China Quietly Looms Over Zapad 2017 Exercises

Any Russian aggression out of the exercises could hurt Sino-Russian relations.

China Quietly Looms Over Zapad 2017 Exercises
Credit: Russian Presidential Press and Information Office

As Russia prepares for the Zapad exercises in September with its partner Belarus – the largest military exercise since the Cold War – many regional and transatlantic observers are, understandably, worried. Putting aside the alarmist rhetoric of potential Russian aggression, much less attention is paid to the unintended consequences of Russian actions aimed at destabilizing Belarus, Ukraine, or other regional actors.
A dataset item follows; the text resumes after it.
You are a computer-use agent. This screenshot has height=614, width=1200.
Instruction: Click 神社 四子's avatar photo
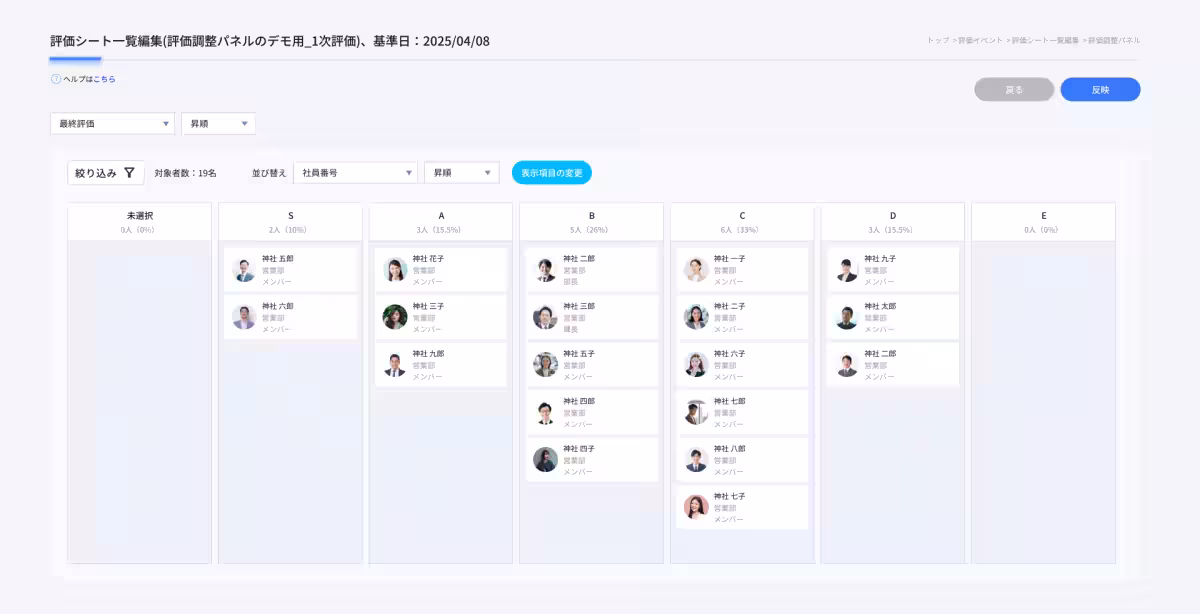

Most coverage of Zapad ignores the presence of a new player in Eastern Europe: China. Russia may be entertaining provocative action with the exercise, but anything Russia could do would undermine China’s economic interests in the region and, by extension, Russia’s relationship with its so-called strategic partner.

China and Crimea

Ukraine was originally China’s gateway into Europe when the Belt and Road Initiative was first articulated in 2013. Then-president Viktor Yanukovych went to China hoping to procure state-to-state loans in the wake of his rejection of an EU association agreement, a move welcomed by Moscow that triggered a political chain reaction leading to his ouster. Whether the loans would have kept him in power is unclear but they never materialized. Those loans aside, Chinese telecoms entrepreneur Wang Jing also proposed to build a $3 billion deepwater port in Sevastopol – home to Russia’s Black Sea Fleet in Crimea – along with $7 billion in further infrastructure investments in early December as political crisis spread.
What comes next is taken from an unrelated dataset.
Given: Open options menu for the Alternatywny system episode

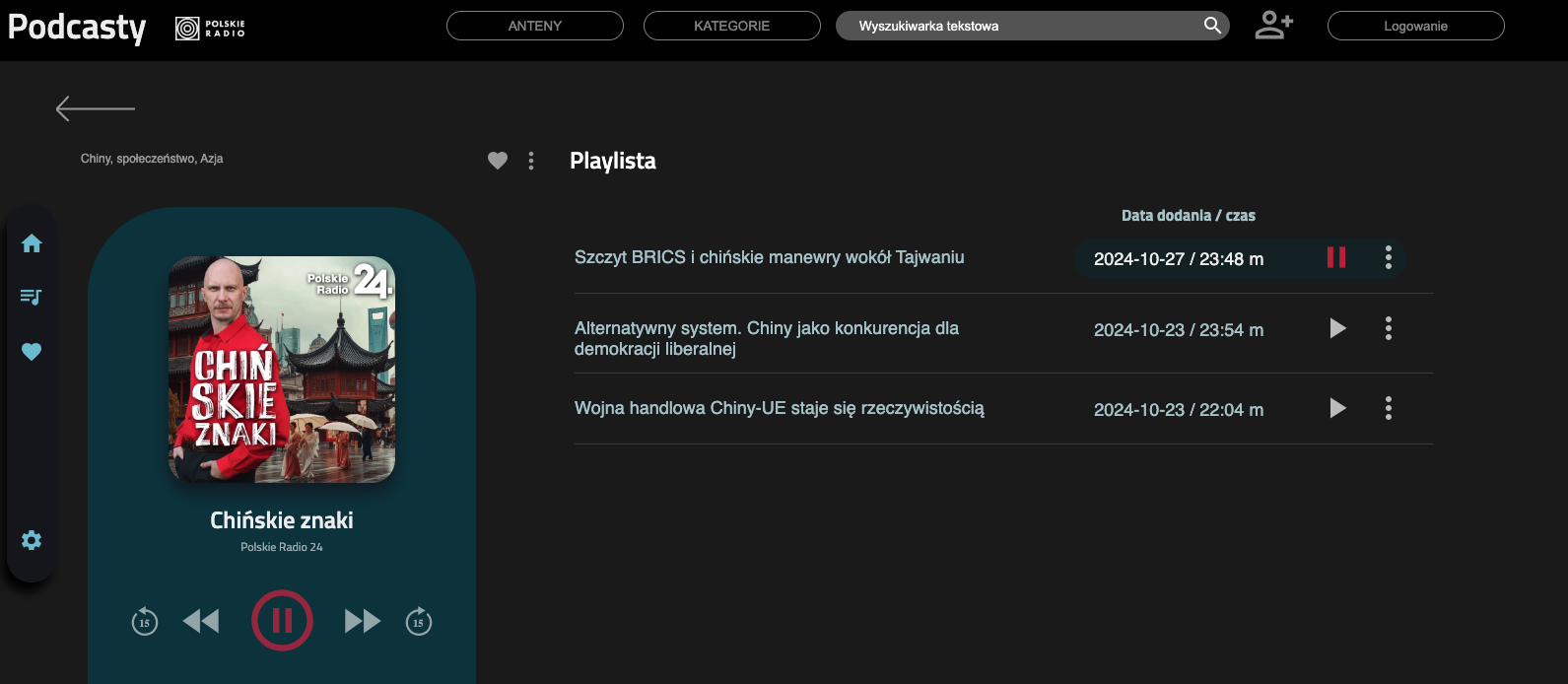Looking at the screenshot, I should [x=1389, y=328].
The potential investment into the port coincided with an agreement to lease 3 million hectares of Ukrainian farmland earlier that fall as well as talks to open China’s market to certain Ukrainian agricultural exports. Corn was of particular interest for China, since it has historically relied on imports from the United States. Ukraine quickly became an important food security partner, accounting for close to half of China’s corn import needs based on the United States Department of Agriculture’s 2017 estimates, roughly 1.4 million tons so far this year. Since then, China has slowly increased access for Ukrainian dairy producers and other food exporters. China’s acute food security concerns make Ukraine a logical partner given its agricultural potential.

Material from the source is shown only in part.